# Directive
Reproduce these lines word for word, starting at the beginning of the lines and continuing through the line containing "tap(615, 17)", both ends included.

# Entries
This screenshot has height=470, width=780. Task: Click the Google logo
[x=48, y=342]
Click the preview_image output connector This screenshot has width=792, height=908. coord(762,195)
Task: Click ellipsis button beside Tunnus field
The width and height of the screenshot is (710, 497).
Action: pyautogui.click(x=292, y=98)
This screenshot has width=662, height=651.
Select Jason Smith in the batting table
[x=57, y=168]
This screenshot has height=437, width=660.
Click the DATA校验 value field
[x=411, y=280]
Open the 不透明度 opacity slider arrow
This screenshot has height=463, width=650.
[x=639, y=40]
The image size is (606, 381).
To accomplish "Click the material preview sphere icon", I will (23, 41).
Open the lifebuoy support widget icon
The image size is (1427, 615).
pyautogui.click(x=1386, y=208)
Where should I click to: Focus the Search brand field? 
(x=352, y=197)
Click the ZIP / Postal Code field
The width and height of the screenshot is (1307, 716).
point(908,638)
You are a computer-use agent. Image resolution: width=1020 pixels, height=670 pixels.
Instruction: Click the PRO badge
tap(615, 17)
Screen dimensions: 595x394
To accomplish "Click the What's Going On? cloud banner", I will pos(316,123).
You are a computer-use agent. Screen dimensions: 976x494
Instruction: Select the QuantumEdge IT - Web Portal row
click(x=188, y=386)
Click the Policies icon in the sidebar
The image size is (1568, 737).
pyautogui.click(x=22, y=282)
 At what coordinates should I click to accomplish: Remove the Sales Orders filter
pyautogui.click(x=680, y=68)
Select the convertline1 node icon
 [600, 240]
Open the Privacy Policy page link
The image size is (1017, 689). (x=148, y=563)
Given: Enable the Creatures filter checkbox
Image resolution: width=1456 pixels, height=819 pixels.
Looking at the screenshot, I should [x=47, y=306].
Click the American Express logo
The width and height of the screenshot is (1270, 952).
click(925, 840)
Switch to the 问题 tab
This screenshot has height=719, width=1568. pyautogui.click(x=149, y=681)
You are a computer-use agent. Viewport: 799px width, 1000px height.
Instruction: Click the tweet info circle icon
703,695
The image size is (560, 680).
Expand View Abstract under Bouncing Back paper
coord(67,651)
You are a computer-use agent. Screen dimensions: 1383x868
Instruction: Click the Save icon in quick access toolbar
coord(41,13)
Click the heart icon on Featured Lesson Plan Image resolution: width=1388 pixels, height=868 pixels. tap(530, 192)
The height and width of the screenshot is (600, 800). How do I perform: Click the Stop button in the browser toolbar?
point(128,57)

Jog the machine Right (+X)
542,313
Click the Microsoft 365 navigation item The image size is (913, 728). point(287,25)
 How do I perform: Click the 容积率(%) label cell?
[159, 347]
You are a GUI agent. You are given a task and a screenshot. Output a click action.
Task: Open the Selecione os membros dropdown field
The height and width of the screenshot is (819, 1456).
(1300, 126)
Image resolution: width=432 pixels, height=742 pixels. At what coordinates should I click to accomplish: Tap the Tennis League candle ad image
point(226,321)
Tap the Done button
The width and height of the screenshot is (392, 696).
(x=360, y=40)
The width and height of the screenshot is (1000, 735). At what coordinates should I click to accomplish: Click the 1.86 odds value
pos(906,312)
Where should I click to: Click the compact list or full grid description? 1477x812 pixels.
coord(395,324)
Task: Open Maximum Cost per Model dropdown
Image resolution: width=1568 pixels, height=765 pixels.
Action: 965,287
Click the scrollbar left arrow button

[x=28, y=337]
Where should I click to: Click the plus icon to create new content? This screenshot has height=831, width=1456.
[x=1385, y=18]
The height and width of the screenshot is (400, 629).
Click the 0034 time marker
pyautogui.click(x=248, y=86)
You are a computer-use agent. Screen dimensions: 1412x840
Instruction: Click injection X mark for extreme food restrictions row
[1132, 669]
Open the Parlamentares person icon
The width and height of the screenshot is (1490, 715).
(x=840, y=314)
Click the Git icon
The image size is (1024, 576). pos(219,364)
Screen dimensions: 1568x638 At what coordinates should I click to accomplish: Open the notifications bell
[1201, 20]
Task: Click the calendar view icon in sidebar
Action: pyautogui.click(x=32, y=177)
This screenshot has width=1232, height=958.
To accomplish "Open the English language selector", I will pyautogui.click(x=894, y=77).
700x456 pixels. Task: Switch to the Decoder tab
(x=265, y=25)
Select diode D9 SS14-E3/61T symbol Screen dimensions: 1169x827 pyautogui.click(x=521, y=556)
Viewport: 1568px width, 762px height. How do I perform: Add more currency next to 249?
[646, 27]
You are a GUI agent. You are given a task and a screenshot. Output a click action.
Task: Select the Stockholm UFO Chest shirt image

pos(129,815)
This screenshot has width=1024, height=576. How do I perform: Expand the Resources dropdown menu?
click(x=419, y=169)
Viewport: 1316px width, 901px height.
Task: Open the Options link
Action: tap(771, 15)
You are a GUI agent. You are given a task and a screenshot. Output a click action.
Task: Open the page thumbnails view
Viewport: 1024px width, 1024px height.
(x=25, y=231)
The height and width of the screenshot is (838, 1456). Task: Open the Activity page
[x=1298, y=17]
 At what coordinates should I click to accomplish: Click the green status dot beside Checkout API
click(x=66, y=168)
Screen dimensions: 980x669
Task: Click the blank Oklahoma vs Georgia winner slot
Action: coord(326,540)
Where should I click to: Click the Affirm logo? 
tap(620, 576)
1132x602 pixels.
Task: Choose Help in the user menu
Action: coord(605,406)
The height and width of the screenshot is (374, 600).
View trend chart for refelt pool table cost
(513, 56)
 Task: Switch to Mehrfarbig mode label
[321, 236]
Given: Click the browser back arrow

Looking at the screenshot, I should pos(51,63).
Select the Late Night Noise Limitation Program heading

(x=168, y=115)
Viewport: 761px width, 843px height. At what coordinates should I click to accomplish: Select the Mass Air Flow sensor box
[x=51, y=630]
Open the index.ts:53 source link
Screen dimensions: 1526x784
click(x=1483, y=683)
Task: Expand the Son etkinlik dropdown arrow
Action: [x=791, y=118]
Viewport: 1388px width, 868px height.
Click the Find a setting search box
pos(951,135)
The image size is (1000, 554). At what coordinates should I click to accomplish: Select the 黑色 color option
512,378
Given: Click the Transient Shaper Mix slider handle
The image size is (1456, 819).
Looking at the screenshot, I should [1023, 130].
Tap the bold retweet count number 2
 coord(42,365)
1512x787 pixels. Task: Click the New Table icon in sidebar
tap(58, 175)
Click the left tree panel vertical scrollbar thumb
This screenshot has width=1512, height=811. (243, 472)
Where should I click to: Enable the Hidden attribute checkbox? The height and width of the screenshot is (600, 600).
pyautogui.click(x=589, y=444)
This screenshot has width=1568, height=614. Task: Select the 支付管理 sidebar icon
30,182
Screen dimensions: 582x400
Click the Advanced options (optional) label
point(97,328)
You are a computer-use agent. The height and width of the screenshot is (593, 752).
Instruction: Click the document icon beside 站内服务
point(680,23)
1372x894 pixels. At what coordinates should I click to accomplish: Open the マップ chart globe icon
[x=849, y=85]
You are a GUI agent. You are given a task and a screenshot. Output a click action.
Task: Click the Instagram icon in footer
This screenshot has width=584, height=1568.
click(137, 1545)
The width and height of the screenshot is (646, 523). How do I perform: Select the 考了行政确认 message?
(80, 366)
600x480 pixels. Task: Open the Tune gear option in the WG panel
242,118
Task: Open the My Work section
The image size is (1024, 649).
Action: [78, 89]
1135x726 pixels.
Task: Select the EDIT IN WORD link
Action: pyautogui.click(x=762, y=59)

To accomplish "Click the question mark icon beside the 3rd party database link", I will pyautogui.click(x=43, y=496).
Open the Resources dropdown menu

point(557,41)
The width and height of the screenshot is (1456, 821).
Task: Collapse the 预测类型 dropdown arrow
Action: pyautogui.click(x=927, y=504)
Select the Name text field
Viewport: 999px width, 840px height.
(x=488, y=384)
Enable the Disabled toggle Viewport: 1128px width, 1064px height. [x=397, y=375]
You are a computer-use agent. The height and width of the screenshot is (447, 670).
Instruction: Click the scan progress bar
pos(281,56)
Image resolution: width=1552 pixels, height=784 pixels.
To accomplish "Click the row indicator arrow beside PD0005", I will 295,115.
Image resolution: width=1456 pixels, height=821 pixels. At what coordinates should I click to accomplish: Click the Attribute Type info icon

# Task response
This screenshot has height=470, width=780. Task: Click the Google logo
[x=48, y=342]
Click the preview_image output connector This screenshot has width=792, height=908. coord(762,195)
Task: Click ellipsis button beside Tunnus field
The width and height of the screenshot is (710, 497).
Action: pyautogui.click(x=292, y=98)
This screenshot has width=662, height=651.
Select Jason Smith in the batting table
[x=57, y=168]
This screenshot has height=437, width=660.
Click the DATA校验 value field
[x=411, y=280]
Open the 不透明度 opacity slider arrow
This screenshot has height=463, width=650.
[x=639, y=40]
The image size is (606, 381).
To accomplish "Click the material preview sphere icon", I will (23, 41).
Open the lifebuoy support widget icon
The image size is (1427, 615).
pyautogui.click(x=1386, y=208)
Where should I click to: Focus the Search brand field? 
(x=352, y=197)
Click the ZIP / Postal Code field
The width and height of the screenshot is (1307, 716).
point(908,638)
You are a computer-use agent. Image resolution: width=1020 pixels, height=670 pixels.
Instruction: Click the PRO badge
tap(615, 17)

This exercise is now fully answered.